Ci risiamo. A fronte delle denunce sulla sicurezza ed in concomitanza con la Conferenza Stampa del Movimento Studentesco Catanese sull'abbandono delle residenze universitarie, l'Università di Catania ha inviato una nota stampa nella quale attacca frontalmente tutti coloro che criticano la gestione dell'Ateneo e tenta di liberarsi dall'onere di rispondere, tanto agli studenti quanto ai giornalisti.

Di seguito il comunicato di risposta del Movimento Studentesco Catanese
Inaccettabile e vergognosa la nota stampa dell'Università di Catania.
In merito alla nota stampa diffusa dall'Università di Catania il 13/12/2011 il Movimento Studentesco Catanese intende dichiarare il proprio totale sbigottimento.
Rigettiamo in toto le accuse rivolteci dall'Università di Catania e ricordiamo ai dirigenti dell'Ateneo che abbiamo più volte, prima di qualsiasi pubblicazione, sollecitato incontri e presentato richieste alle quali non è stata fornita mai alcuna effettiva risposta.
Riteniamo inaccettabile ed avvilente che un'Istituzione prestigiosa quale l'Università di Catania si presti a diramare una nota stampa volta a distogliere l'attenzione dalle gravi carenze dell'amministrazione universitaria e a non dare risposte in merito.

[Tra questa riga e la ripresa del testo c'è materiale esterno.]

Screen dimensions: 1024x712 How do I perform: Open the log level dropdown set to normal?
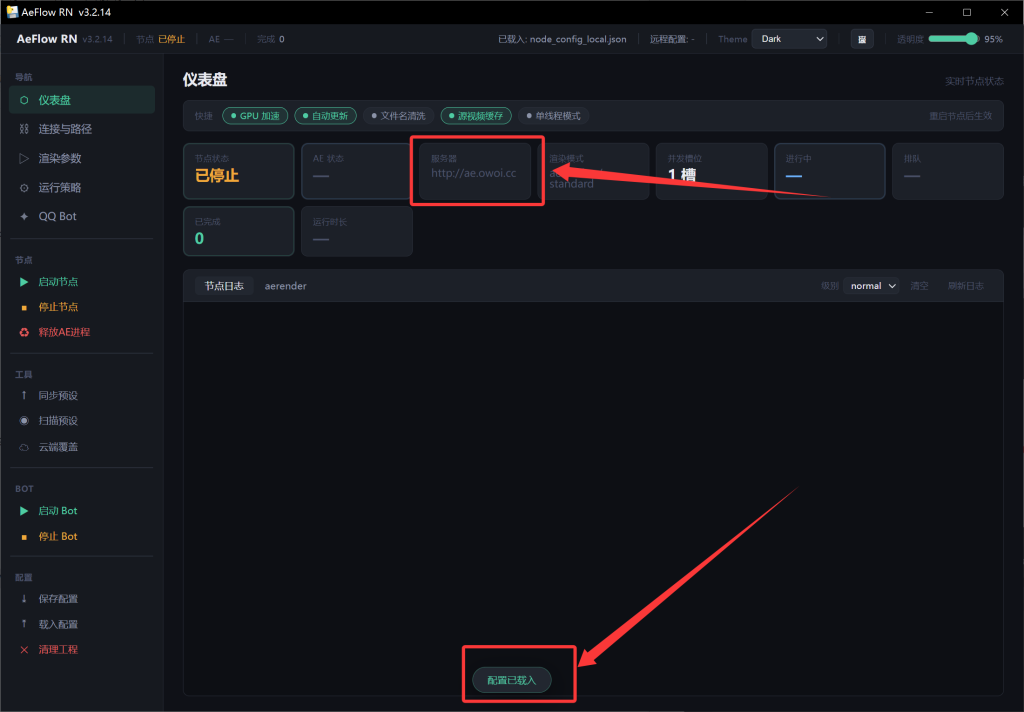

E' raccapricciante che, a fronte di oggettivi disservizi e situazioni di rischio, sancite dalla stessa Università, l'Ateneo ritenga “superfluo” fornire spiegazioni alle studentesse, agli studenti ed agli organi di stampa.

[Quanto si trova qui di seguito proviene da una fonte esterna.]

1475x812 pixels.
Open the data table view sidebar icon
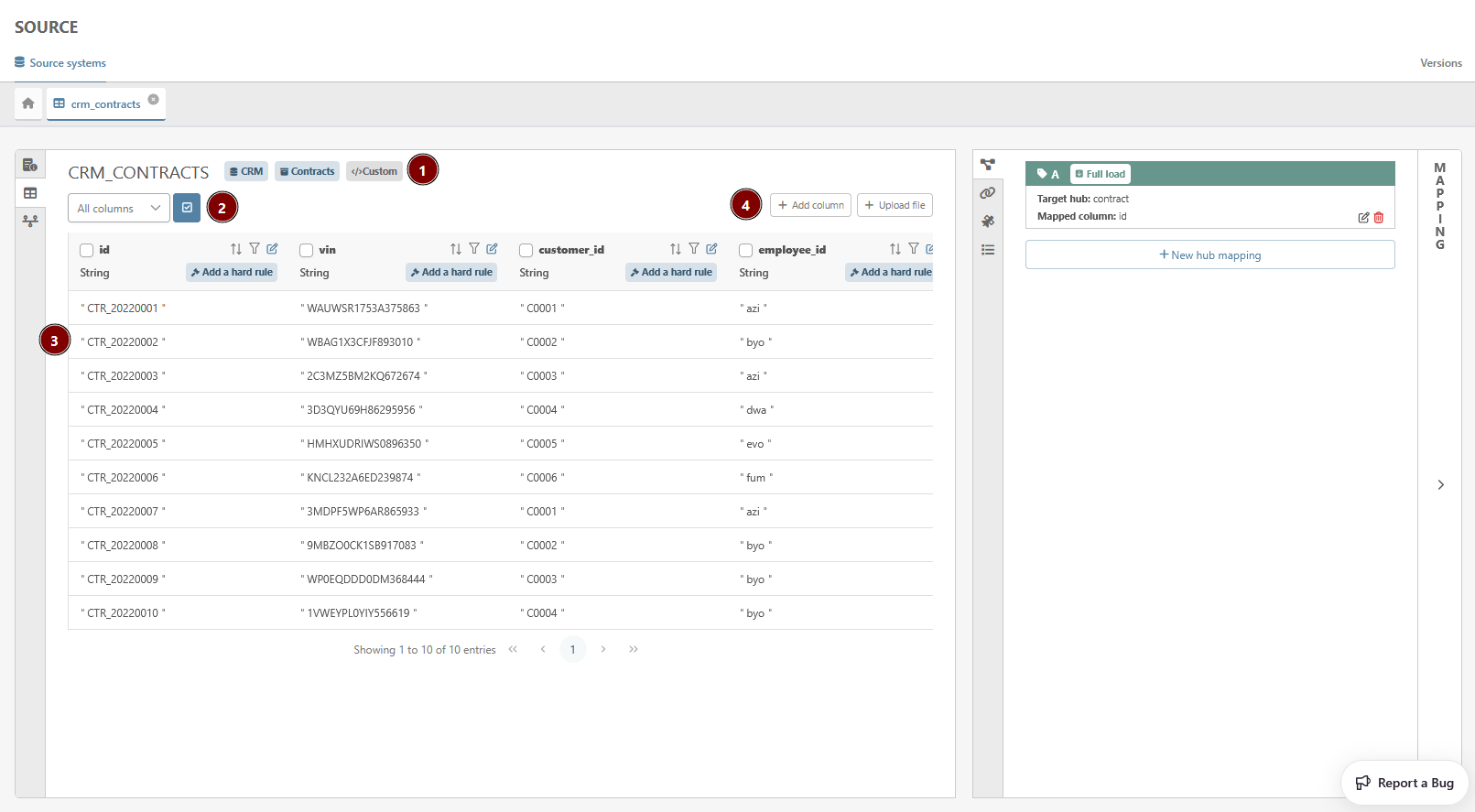(30, 193)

E', inoltre, vergognoso e indegno il tentativo di derubricare a “operazioni strumentalmente propagandistiche” le denunce del Movimento Studentesco e degli altri soggetti che, con senso critico, si esprimono sull'operato dell'amministrazione. Come ridicolo e privo di senso è il riferimento al “momento particolarmente delicato che si vive nel Paese”.

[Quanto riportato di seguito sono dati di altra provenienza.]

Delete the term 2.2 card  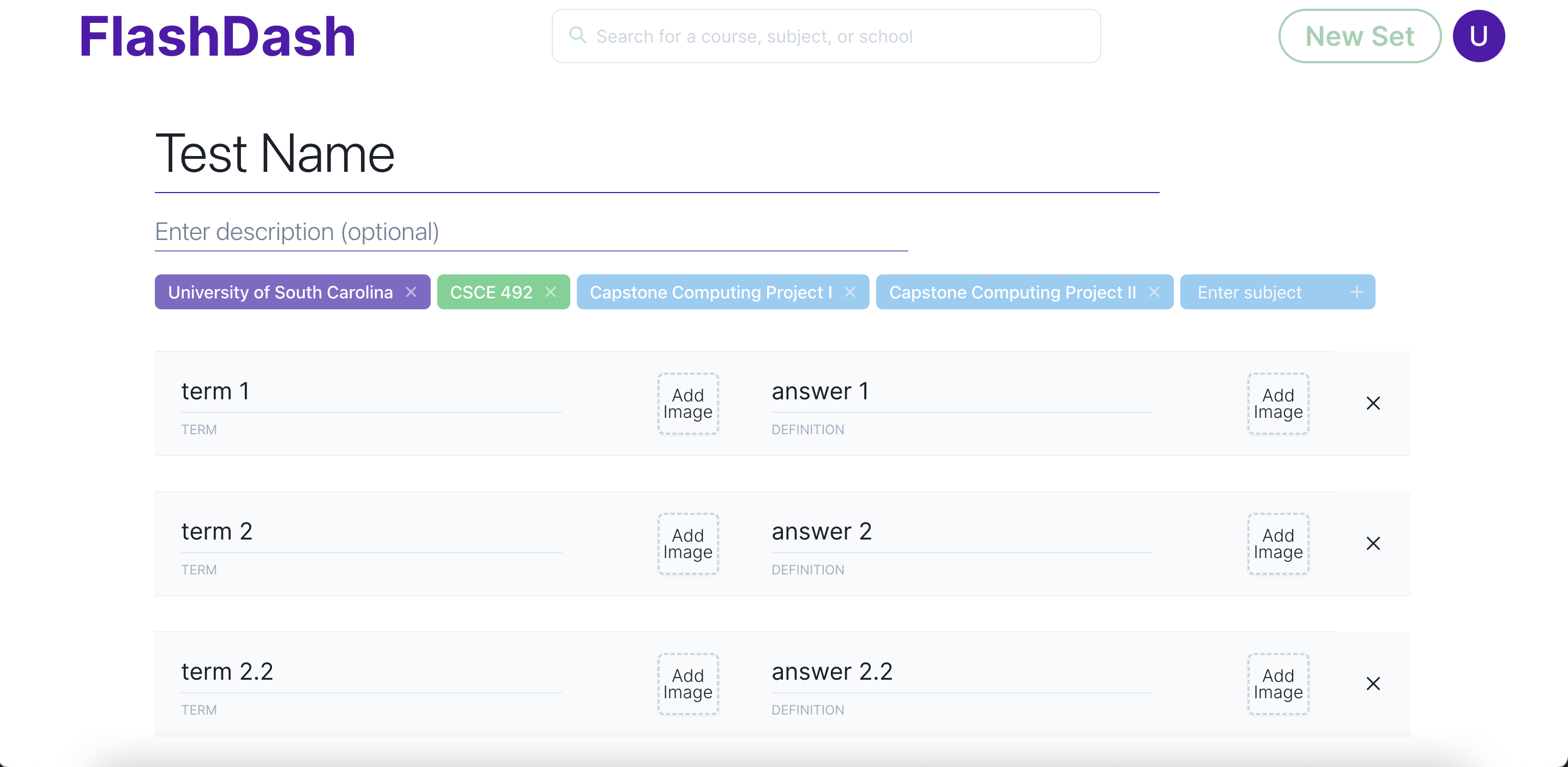tap(1373, 684)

Pertanto ci preme ricordare ai vertici dell'Ateneo che nessuno di essi ricopre ancora incarichi politici o tecnici all'interno del Governo.
Sottolineamo, infine, che le nostre denunce sono state presentate per evitare un ulteriore sciupio di risorse economiche, sempre più carenti a causa di tagli contro i quali, al contrario dei vertici dell'Ateneo, il Movimento Studentesco Catanese si è sempre scagliato senza ambiguità e senza alcun opportunismo politico.
L'Università ci ha sempre insegnato a ragionare, fare domande, nutrire dubbi, cercare certezze. E' quello che, nonostante la scandalosa nota stampa dell'Ateneo, faremo sempre. Sappiamo bene che “testa ca nun parra si chiama cucuzza”.